■ Assigned task
Read through the data and report every line in which the word "goal" occurs.

■ Recorded data
--- START ---

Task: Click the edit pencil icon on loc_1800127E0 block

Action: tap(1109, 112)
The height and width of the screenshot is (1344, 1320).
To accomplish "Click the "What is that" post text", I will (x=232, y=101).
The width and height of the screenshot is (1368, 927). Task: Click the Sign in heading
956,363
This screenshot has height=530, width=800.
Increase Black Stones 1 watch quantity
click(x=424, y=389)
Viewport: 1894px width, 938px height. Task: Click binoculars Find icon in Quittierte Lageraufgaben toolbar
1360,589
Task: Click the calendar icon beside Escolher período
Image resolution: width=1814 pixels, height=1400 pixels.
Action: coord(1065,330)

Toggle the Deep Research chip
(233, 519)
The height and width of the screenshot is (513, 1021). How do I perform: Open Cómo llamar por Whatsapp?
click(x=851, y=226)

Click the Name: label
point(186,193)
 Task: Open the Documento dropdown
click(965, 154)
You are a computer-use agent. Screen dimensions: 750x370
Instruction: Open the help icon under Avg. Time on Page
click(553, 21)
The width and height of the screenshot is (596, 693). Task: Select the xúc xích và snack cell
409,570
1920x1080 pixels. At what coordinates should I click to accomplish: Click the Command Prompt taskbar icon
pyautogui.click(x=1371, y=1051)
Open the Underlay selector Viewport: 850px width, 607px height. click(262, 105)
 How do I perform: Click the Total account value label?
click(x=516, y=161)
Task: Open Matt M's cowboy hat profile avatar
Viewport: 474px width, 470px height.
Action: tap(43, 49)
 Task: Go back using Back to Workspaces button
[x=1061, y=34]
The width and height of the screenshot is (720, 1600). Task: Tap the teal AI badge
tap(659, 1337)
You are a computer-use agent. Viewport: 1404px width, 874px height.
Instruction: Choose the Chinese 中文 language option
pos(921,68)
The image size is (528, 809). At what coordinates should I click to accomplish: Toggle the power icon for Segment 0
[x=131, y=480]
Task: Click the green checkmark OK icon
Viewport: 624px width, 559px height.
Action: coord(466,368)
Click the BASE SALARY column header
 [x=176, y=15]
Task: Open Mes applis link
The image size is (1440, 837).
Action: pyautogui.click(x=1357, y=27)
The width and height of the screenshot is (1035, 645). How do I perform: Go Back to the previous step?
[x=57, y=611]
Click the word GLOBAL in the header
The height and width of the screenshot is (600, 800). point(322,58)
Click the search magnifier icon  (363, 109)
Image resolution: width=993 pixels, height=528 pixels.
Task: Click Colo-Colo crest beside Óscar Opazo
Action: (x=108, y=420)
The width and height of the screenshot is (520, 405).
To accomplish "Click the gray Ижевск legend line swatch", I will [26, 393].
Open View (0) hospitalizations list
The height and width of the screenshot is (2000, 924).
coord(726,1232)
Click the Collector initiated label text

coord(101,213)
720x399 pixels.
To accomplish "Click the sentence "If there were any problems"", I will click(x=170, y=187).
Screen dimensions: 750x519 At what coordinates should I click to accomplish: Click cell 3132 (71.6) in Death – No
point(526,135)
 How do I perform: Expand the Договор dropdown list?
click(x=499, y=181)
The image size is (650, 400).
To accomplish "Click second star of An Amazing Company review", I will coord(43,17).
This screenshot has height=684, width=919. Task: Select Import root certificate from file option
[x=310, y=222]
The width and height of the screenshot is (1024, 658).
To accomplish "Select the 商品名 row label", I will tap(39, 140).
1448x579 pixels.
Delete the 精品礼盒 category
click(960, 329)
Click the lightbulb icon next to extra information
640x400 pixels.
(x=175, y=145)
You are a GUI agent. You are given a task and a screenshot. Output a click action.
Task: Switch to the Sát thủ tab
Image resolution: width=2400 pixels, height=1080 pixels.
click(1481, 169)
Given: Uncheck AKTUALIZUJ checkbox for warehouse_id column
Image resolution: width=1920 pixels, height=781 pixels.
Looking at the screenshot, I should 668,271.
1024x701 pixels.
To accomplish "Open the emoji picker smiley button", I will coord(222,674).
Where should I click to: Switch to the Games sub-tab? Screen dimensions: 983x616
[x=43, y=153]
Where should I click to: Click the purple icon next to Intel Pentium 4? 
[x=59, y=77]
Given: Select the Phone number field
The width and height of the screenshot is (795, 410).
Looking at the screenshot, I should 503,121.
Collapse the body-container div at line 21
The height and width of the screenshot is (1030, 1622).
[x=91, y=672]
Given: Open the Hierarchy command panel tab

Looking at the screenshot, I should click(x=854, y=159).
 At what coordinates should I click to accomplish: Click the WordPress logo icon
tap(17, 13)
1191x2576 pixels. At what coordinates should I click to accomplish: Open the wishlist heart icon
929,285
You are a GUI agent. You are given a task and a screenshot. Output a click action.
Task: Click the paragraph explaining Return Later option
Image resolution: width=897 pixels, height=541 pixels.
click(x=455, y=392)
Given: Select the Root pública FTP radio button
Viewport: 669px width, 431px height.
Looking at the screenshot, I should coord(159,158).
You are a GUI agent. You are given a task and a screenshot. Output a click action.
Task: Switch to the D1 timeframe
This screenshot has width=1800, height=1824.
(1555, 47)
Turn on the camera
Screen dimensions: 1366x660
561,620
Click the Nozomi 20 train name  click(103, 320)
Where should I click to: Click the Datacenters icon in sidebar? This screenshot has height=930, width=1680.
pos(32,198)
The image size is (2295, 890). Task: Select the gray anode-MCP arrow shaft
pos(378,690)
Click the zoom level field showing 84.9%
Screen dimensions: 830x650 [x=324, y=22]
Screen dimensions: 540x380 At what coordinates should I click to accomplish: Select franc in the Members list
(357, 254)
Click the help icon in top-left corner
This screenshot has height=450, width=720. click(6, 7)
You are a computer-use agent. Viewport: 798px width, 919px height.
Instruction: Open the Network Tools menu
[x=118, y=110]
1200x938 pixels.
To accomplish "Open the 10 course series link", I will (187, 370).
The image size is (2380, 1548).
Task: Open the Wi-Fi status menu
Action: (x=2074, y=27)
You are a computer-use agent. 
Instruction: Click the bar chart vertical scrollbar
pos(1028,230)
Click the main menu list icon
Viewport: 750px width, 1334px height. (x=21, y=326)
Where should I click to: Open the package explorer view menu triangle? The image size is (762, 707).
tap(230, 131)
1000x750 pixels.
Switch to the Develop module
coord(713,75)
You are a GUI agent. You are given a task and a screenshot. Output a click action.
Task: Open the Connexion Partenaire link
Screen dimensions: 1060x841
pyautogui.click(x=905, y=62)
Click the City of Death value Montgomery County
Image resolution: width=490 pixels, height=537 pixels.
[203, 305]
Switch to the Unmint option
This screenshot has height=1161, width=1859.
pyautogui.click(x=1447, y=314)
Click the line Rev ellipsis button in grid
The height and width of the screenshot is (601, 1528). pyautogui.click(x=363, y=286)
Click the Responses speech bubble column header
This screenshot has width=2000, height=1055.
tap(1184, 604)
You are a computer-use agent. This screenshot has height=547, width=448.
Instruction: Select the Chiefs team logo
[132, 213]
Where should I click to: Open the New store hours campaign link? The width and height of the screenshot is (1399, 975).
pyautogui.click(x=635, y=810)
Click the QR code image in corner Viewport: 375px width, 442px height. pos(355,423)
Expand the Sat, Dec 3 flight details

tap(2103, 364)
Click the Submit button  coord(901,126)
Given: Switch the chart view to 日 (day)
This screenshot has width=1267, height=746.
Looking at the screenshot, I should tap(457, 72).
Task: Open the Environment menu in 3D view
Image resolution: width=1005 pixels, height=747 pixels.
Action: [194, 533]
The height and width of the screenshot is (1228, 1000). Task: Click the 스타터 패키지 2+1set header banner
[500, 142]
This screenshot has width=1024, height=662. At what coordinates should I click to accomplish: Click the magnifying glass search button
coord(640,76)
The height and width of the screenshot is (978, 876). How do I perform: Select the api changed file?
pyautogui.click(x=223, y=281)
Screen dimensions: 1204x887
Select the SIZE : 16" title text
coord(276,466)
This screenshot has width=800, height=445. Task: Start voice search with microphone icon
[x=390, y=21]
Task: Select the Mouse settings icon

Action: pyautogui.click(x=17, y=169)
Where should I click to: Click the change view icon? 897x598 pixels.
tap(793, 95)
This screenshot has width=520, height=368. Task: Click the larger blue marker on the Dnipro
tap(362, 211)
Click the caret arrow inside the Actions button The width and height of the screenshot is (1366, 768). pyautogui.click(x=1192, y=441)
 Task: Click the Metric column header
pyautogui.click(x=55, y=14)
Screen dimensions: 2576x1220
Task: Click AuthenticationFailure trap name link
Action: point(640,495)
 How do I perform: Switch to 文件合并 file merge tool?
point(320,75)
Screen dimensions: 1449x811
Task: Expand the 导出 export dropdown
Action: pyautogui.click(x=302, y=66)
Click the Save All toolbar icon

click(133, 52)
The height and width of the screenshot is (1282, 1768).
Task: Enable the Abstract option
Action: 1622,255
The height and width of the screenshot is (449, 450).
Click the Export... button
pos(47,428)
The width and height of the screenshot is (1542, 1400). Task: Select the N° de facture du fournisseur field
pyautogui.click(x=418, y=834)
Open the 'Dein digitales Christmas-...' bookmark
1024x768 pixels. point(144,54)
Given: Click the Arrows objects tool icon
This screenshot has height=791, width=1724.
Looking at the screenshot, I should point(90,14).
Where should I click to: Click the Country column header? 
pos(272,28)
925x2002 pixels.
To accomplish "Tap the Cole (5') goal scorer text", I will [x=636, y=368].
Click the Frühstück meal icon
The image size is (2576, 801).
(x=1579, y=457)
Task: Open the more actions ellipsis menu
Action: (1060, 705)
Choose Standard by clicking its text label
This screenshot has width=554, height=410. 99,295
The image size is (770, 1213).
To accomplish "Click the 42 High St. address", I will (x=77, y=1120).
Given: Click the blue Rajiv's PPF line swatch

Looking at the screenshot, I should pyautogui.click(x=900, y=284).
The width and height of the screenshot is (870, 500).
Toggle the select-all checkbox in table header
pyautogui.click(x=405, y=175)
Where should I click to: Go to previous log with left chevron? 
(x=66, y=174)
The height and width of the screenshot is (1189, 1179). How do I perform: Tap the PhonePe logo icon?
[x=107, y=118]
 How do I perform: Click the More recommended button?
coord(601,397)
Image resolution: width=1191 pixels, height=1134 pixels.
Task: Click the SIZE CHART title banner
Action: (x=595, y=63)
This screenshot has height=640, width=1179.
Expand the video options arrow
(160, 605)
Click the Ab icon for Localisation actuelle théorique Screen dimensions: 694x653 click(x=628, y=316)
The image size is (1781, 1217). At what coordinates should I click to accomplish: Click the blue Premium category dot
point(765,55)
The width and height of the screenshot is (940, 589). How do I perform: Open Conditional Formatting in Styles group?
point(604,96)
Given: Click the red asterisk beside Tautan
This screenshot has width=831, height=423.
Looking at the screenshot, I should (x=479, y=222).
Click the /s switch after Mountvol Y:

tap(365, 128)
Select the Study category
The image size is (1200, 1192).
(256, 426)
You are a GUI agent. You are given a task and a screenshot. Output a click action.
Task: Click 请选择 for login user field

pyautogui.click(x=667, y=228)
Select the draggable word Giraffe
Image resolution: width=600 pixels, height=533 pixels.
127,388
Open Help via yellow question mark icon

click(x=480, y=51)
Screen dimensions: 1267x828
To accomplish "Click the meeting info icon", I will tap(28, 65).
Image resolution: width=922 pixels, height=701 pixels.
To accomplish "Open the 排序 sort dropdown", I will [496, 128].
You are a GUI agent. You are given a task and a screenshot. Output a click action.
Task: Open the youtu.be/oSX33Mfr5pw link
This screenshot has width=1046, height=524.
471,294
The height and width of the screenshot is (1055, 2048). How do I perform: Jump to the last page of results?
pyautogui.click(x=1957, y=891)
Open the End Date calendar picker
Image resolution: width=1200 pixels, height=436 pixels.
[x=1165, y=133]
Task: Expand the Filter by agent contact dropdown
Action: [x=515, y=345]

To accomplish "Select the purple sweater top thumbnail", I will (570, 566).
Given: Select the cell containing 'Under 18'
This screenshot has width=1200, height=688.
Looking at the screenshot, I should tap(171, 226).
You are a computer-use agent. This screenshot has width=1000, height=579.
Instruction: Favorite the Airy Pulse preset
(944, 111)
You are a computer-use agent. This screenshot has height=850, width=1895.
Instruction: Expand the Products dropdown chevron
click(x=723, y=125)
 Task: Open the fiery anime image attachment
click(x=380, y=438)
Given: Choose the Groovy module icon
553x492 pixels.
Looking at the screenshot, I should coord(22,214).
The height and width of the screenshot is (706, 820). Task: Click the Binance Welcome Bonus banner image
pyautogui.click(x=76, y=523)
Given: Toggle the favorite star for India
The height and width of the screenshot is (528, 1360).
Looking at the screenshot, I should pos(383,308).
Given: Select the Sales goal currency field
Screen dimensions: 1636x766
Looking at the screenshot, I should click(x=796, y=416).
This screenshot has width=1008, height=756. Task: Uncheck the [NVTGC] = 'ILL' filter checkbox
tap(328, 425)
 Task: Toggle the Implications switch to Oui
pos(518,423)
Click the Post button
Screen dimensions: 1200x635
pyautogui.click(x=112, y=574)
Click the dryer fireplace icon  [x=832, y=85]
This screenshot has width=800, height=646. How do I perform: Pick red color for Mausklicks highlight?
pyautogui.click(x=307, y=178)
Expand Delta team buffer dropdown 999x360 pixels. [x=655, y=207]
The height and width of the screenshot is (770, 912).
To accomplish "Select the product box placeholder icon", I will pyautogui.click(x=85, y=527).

--- END ---

■ Solved exercise
To accomplish "Tap the Cole (5') goal scorer text", I will [x=636, y=368].
Given: Select the Sales goal currency field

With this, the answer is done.